> _Problem to solve_
Reproduce the data below line by line, from its first line to the line with "Task: Reveal password with the eye icon", both included, and nothing past that point.

Stored items:
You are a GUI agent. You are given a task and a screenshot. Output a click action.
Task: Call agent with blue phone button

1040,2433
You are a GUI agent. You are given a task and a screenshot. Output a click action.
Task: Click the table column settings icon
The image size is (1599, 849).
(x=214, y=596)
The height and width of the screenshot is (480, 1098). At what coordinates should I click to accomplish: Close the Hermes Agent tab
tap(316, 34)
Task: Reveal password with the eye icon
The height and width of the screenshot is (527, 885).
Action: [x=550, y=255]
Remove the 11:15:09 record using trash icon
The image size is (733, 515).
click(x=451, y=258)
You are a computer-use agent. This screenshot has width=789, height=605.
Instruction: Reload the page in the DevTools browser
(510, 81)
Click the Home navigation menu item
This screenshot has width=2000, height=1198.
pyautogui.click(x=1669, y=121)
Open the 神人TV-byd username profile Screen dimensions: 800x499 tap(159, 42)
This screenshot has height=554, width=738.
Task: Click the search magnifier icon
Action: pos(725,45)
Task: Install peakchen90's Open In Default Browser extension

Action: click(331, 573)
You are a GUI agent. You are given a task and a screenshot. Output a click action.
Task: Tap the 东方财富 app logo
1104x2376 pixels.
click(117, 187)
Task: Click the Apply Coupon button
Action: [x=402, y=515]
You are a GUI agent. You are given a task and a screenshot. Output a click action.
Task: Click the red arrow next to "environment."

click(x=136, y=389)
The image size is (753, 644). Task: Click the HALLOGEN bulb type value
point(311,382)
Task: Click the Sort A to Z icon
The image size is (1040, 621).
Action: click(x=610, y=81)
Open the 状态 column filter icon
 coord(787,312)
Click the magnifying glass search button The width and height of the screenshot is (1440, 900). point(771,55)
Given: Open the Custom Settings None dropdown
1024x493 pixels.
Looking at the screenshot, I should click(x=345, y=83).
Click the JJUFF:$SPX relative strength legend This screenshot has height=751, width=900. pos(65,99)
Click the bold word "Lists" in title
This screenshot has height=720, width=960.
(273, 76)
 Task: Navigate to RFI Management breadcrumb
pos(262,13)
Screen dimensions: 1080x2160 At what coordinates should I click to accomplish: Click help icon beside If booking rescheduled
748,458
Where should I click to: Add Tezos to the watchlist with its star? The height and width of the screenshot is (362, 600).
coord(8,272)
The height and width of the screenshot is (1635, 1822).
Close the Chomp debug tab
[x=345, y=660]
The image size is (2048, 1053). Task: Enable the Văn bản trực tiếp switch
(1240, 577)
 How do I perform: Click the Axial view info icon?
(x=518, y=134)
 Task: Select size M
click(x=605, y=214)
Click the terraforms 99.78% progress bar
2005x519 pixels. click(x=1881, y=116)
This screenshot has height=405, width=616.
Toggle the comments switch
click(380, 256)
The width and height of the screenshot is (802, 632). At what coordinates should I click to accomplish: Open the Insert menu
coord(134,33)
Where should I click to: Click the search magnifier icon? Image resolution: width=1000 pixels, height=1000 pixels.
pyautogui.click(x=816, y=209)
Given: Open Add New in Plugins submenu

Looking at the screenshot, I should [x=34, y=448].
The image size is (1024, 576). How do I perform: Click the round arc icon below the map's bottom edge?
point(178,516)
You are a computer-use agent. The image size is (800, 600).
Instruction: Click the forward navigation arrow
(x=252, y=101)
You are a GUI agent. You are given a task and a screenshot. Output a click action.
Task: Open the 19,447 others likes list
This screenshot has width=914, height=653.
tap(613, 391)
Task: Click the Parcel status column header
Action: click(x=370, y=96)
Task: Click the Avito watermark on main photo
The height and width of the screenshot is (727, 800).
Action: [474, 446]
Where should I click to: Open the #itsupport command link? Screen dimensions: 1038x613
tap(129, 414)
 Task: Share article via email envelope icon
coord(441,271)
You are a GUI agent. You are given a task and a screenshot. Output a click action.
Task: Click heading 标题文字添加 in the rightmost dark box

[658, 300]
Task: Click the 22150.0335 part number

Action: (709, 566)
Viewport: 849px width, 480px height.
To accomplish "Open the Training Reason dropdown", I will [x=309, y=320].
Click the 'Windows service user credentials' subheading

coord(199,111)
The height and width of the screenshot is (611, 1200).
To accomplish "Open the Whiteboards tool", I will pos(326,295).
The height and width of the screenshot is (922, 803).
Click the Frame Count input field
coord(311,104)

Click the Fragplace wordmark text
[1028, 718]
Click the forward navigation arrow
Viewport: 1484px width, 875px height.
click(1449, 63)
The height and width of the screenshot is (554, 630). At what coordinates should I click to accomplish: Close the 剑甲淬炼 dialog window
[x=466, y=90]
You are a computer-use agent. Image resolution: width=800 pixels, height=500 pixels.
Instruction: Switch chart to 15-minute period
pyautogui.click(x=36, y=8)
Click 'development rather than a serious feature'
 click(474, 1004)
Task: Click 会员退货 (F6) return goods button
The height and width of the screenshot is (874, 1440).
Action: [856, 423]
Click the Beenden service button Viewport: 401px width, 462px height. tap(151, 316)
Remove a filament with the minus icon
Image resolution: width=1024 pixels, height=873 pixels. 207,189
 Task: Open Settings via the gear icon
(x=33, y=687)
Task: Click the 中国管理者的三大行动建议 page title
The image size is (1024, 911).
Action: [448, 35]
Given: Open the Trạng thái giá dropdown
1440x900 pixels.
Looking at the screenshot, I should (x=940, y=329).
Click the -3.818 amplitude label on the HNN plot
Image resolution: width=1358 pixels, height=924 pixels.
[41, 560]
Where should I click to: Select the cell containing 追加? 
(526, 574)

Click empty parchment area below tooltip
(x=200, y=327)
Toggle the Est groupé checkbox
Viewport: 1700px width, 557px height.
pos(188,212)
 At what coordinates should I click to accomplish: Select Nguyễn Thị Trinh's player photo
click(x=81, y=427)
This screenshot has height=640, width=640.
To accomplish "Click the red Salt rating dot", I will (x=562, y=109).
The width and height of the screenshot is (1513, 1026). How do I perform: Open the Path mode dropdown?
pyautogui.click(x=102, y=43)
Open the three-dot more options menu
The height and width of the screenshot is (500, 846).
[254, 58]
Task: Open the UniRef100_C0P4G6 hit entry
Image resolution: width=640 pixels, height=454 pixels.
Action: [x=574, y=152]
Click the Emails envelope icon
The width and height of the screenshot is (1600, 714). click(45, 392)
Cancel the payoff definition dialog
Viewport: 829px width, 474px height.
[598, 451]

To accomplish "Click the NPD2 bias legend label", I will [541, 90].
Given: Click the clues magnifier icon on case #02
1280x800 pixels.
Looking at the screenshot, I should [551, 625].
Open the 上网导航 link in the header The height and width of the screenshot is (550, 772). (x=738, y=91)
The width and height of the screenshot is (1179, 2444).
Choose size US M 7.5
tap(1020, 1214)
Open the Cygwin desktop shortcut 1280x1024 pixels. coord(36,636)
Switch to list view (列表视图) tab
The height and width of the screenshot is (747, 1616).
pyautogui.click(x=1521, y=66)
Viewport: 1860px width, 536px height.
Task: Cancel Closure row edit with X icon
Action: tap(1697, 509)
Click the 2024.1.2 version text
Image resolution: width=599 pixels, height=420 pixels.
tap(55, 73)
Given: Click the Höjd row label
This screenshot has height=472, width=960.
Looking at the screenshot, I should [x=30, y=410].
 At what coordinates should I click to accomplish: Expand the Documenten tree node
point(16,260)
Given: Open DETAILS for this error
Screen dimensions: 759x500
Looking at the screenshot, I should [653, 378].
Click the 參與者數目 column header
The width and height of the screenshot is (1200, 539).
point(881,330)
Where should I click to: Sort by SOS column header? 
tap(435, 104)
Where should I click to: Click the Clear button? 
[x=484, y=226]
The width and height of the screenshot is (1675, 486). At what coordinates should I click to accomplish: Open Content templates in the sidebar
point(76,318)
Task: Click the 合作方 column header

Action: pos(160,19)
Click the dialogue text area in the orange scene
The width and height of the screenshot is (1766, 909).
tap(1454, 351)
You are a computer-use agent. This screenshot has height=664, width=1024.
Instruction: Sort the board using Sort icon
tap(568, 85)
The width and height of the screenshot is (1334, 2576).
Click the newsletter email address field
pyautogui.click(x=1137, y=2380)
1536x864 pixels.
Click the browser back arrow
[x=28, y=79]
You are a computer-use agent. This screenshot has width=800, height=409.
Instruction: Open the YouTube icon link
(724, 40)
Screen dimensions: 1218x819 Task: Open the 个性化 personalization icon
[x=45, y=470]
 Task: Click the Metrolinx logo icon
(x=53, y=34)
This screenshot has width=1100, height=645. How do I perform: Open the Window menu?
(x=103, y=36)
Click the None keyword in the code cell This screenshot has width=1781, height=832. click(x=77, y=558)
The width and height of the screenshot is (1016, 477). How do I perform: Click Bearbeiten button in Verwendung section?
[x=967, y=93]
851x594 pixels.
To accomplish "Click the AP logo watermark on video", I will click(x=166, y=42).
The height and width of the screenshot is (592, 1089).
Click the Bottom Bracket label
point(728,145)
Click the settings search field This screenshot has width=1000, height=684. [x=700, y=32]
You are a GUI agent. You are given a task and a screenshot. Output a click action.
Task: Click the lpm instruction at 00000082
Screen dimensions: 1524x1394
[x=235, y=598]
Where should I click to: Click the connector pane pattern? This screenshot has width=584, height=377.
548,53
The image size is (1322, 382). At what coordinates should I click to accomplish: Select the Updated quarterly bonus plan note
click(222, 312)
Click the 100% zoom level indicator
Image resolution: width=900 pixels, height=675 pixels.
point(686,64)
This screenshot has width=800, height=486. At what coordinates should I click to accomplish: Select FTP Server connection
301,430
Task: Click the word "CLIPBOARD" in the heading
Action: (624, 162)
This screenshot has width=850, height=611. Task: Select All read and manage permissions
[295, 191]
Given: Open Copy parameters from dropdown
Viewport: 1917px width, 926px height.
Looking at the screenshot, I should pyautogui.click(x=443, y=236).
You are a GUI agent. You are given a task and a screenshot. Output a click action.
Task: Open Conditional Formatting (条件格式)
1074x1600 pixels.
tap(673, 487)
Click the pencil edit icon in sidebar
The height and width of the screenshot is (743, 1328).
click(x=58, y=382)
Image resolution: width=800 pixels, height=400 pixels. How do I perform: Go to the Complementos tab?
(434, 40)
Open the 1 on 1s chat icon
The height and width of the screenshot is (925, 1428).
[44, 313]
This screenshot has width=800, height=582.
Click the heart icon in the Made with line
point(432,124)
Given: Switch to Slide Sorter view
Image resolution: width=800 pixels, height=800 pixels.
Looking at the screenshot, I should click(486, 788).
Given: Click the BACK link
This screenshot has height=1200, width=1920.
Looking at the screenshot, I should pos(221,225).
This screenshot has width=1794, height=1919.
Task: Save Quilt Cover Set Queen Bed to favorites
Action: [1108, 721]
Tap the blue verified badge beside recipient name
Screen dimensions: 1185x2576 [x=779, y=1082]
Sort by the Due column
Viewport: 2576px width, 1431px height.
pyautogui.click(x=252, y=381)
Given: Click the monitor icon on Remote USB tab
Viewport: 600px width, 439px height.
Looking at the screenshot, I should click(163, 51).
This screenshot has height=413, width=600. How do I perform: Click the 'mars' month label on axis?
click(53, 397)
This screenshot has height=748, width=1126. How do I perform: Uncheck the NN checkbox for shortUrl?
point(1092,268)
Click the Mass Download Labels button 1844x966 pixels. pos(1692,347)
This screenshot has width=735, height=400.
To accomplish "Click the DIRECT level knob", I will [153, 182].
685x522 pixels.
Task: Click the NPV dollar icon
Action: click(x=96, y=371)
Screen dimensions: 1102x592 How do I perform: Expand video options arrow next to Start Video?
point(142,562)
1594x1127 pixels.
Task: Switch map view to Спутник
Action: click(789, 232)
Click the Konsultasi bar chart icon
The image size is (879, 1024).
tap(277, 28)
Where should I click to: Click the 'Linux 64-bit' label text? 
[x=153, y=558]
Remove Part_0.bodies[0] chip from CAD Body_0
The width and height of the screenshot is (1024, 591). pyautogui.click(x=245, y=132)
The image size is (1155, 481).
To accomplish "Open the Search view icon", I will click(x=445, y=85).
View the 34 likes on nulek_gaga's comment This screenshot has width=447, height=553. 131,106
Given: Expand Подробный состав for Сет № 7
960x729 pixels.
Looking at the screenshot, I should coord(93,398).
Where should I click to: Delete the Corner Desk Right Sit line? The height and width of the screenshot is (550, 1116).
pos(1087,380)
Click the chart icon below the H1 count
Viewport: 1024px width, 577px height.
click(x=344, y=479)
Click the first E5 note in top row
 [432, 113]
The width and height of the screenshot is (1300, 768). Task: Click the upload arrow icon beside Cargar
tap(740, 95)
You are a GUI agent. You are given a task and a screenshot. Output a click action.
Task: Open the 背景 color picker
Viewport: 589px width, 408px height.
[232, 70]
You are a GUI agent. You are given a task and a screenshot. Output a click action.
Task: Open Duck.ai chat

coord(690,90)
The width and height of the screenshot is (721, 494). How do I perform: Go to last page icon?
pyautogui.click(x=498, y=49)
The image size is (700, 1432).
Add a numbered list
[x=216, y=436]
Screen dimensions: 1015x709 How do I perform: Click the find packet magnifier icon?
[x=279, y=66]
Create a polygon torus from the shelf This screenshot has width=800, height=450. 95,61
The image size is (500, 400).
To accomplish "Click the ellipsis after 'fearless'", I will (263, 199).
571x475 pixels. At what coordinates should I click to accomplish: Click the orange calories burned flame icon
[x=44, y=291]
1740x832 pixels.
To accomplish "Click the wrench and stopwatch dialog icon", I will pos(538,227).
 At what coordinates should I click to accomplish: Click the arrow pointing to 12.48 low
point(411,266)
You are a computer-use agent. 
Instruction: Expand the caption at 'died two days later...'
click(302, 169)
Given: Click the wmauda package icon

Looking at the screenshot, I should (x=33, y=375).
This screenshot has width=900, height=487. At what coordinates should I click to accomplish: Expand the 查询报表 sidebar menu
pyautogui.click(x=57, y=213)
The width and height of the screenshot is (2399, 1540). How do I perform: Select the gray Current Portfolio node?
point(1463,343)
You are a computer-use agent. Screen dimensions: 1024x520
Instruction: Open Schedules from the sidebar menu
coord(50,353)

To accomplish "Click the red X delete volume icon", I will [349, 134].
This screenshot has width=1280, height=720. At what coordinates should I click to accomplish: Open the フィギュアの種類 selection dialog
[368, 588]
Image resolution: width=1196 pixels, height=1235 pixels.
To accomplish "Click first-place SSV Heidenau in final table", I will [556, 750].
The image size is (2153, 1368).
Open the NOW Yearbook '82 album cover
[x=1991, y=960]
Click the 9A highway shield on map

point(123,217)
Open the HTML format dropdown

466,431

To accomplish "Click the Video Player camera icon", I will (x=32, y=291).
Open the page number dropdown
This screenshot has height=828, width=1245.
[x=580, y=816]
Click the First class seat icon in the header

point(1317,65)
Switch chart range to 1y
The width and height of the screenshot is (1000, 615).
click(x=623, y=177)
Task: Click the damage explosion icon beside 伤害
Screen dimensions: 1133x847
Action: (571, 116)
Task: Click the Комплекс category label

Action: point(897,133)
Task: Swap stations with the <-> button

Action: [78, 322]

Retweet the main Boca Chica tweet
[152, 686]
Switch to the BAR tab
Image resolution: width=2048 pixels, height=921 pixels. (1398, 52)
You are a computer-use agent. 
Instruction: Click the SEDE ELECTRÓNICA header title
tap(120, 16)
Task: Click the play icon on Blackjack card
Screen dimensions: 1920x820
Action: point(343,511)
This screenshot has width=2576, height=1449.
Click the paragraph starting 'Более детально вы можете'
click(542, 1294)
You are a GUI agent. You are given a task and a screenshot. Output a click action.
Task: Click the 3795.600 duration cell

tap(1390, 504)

> _Response box_
You are a GUI agent. You are given a task and a screenshot. Output a click action.
Task: Call agent with blue phone button

1040,2433
You are a GUI agent. You are given a task and a screenshot. Output a click action.
Task: Click the table column settings icon
The image size is (1599, 849).
(x=214, y=596)
The height and width of the screenshot is (480, 1098). At what coordinates should I click to accomplish: Close the Hermes Agent tab
tap(316, 34)
Task: Reveal password with the eye icon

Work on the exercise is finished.